40th Anniversary of Video Games
CFN writes "According to this article in the New York Times (free registration...), this month marks the 40th anniversary of Spacewars, the very first video game ever created!
It's very interesting to consider how quickly the popularity of video games grew, because, essentially, Spacewars was spontaneously generated. I guess there is something about blinking lights, flashing colors, and tinny sound effects that just appeals to the soul." Unfortunately, there was no violence before 1952,
because we all know that violence is caused by video games.
Oh, and I had a great version of spacewars that I used
to play on a portable PC (Compaq with like a 5 inch green
screen and a wopping 4 mhz!) when I was short. I loved
that game.
This is cool, I am the first generation out from this and remeber reading the articles and seeing the picture in wonder.
:)
My father wrote a computer Golf game, we belive the first, in 1965, he had a couple of national news stories on it and I have a tape of the last show (nice shirt dad, and hair, and suit...lol).
It was fairly sophisticated taking into account wind and other varibles, could be played on any termina, (paper out back then) I actually spent many hours 'online' clicking though the old paper tape to load and run it on a timeshare (what a waste of then limited resources
I still have the cards, paper tape, and somewhere I think the latter magnetic tape it was transferred to eventually, What should I do with all this stuff, pretty boring in itself. Should I donate it somewhere , where ?
Sig went tro...aahemmm.....fishing........
>
> I think violence was invented around the same time as color. I wonder if there's a connection?
Of course there's a connection. Back then, all the good guys wore white and the bad guys wore black.
Rendered in black-and-white, shattering the Lone Ranger's cranium with a railgun would make it look like he was a bad guy. And chainsawing a bad guy, well, how could you tell the difference between the gibs soaking into his shirt and what he was already wearing?
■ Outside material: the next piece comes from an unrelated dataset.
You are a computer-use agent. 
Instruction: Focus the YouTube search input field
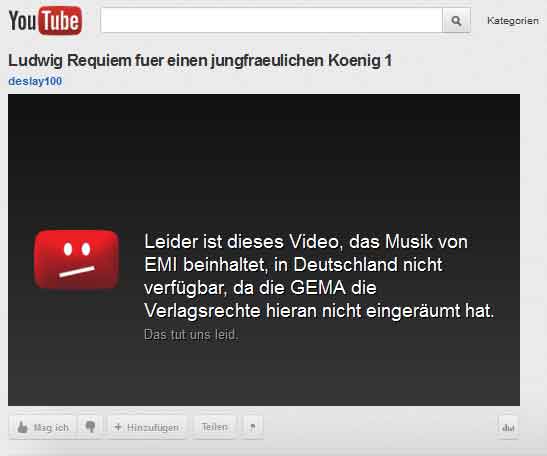pyautogui.click(x=272, y=21)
In black and white, the gibs look like crude oil, or little globs of asphalt. Lame. There was no point to violence until we had color to see the gibs!
Back on topic, the thing I liked most about Cinematronics' arcade release of Spacewar was that you got gibs. Sure, they were just little bent vectors indicating damaged spaceships, but hey, it was all we had, and we liked it!
Come to think of it, the thing that amazed me about Williams' Defender wasn't just a control panel from hell (5 buttons and a joystick), but the beautiful explosions - when you blew up the bad guys, you got to see chunks of their ships flying all over the screen, with great "skizz-chungachungcasplorrzzzz" sound effects to go with it. Nothin' like smart-bombing four pods and huntin' down the stragglers...)
Final note on gibs and video games - Williams/Midway's 1990s-era homage to Defender and Stargate was called Strike Force. Awesome soundtrack and spectacular effects when blowing up the aliens. If you enjoyed Defender and can no longer find Strike Force in the arcades, you owe it to yourself to find it emulated.